Digital lenders will not blacklist defaulters of up to Sh1,000 loans in proposed Central Bank of Kenya regulations that also bar such lenders from arbitrarily varying the price of credit.

The CBK draft Digital Credit Providers Regulations, 2021 published yesterday also bars the lenders from forwarding names of defaulters to Credit Reference Bureaus (CRBs) without getting consent from the customers involved.

“A digital credit provider shall not submit to any CRB any negative credit information of a customer or any other person where the amount related to the credit information does not exceed Sh1,000,” reads the draft in part.

The regulation will be a relief to borrowers whose credit scores have been hurt by CRB listings over defaults of small amounts meant to meet basic needs, such as food and rent payment.

There are 378 million records held by CRBs, according to CBK, of which 42 million are blacklisted.

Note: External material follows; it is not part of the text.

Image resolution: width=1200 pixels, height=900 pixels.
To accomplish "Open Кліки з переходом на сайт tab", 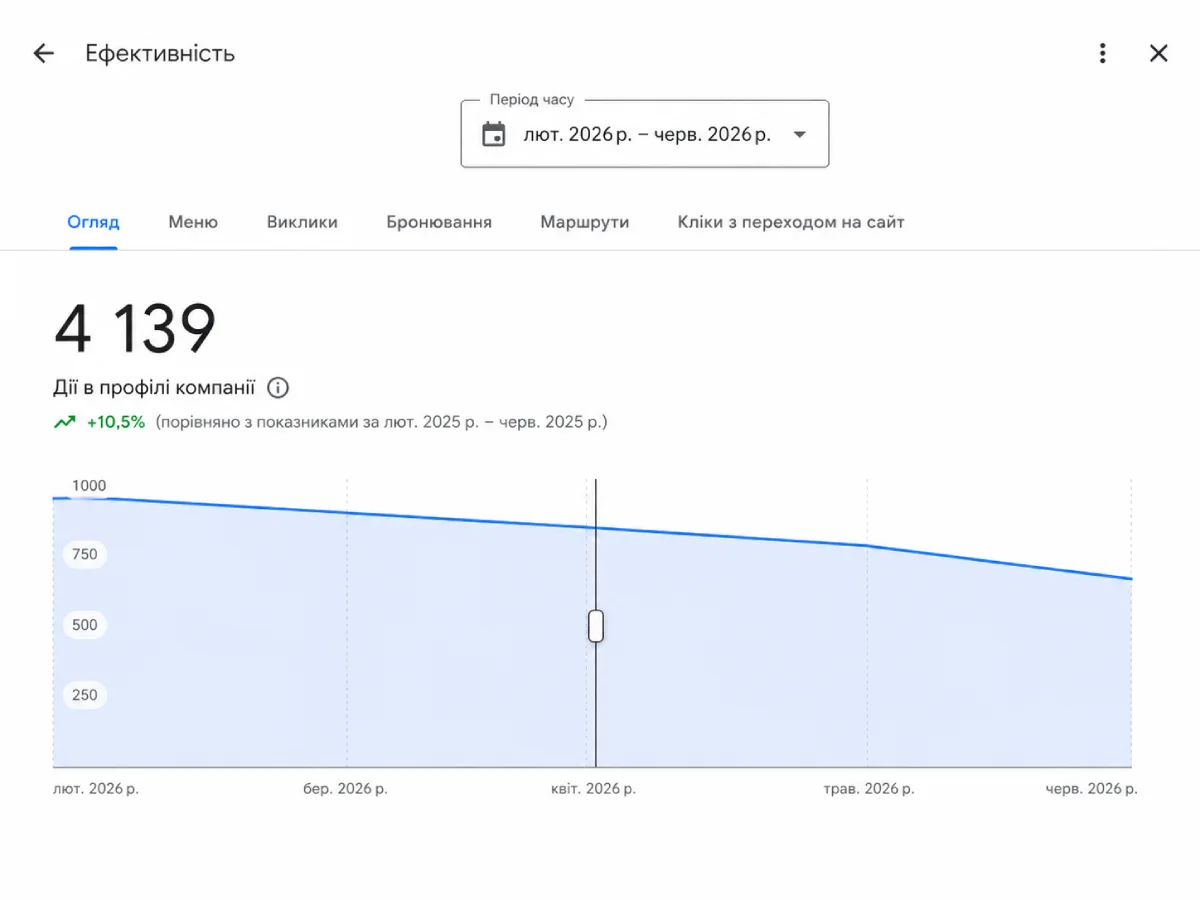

Of these, 13 million are for amounts less than Sh1,000.

A recently released joint survey by CBK, Financial Sector Deepening Kenya (FSD Kenya) and the Kenya National Bureau of Statistics showed that 50.9 per cent of the respondents said they had defaulted on mobile loans.

CBK also wants to cap the maximum amount of money that can be deducted from a defaulting customer, a move that will shield borrowers from punitive charges that have seen many give up on repayments.

According to the draft, digital lenders will not be allowed to charge interest that exceeds the principal owed at the time a loan falls into default.

The proposed regulations will, however, not apply to banks, microfinance banks, Saccos, Kenya Post Office Savings Bank or any other entity approved by CBK.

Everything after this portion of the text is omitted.